* RECORD EXTRACTS:
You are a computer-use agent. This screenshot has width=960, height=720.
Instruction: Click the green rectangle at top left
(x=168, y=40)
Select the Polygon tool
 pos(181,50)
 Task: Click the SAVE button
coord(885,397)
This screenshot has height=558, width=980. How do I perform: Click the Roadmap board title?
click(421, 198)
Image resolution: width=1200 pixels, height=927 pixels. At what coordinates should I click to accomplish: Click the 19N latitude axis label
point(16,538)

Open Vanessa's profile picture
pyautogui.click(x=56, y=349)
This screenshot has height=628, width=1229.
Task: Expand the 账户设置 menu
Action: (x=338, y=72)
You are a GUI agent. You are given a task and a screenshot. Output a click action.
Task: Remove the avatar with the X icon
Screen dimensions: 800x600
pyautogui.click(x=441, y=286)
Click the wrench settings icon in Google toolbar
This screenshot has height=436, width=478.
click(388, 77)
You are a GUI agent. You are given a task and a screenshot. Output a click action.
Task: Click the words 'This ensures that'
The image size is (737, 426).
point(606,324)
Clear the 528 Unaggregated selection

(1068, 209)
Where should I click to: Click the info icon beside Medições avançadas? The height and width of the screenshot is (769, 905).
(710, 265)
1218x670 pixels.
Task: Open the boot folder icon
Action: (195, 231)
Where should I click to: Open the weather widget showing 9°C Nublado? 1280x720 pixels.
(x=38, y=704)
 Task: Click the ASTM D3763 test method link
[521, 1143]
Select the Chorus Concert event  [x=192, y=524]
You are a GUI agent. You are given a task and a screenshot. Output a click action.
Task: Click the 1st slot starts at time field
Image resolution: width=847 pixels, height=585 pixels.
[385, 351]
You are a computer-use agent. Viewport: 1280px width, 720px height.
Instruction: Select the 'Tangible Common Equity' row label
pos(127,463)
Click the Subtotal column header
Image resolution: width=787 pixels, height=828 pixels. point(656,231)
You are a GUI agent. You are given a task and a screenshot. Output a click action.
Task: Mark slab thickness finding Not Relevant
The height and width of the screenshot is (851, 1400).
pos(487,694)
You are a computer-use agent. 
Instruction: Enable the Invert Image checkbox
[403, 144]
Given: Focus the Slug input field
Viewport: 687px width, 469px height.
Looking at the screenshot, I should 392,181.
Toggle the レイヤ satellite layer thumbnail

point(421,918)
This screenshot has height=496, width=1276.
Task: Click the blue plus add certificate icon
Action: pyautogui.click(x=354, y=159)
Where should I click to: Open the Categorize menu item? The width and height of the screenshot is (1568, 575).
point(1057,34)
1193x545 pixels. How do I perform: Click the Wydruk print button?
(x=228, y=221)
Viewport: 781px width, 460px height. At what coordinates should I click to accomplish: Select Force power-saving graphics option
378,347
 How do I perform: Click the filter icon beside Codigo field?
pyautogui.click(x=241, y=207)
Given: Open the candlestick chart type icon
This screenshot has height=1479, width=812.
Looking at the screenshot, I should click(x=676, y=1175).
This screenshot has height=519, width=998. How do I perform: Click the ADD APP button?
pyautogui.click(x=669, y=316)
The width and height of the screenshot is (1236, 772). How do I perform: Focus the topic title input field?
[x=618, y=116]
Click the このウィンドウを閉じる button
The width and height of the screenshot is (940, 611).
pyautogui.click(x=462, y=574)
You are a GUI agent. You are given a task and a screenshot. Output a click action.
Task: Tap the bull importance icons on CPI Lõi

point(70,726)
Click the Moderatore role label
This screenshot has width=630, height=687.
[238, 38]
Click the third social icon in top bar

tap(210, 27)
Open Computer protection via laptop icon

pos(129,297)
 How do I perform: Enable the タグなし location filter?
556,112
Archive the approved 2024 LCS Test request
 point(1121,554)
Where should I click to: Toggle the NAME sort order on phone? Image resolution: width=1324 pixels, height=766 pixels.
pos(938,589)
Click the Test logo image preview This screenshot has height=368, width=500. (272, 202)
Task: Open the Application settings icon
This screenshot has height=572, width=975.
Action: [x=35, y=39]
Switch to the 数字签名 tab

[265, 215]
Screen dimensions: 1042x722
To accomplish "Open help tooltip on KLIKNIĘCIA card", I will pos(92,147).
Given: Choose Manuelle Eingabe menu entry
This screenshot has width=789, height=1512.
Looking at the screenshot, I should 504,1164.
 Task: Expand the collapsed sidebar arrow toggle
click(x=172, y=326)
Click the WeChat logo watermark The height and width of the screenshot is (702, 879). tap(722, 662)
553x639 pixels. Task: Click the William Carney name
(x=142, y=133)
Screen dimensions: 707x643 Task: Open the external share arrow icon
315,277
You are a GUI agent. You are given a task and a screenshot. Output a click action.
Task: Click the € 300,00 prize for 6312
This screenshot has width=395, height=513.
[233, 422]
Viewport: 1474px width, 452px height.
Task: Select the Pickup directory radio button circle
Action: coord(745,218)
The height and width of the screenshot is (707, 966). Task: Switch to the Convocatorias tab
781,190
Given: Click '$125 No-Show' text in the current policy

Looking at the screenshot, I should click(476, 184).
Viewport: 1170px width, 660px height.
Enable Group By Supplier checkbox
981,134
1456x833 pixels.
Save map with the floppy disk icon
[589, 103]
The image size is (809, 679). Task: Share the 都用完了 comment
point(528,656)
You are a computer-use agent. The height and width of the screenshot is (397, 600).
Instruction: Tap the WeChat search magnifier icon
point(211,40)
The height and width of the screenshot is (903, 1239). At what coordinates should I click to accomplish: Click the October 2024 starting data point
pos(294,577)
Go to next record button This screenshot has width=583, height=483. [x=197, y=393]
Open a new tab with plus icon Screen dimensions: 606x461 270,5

* EXERCISE DETAILS: When the word "settings" occurs in a line above, list that line.

* EXERCISE ANSWER:
Click the wrench settings icon in Google toolbar
Task: Open the Application settings icon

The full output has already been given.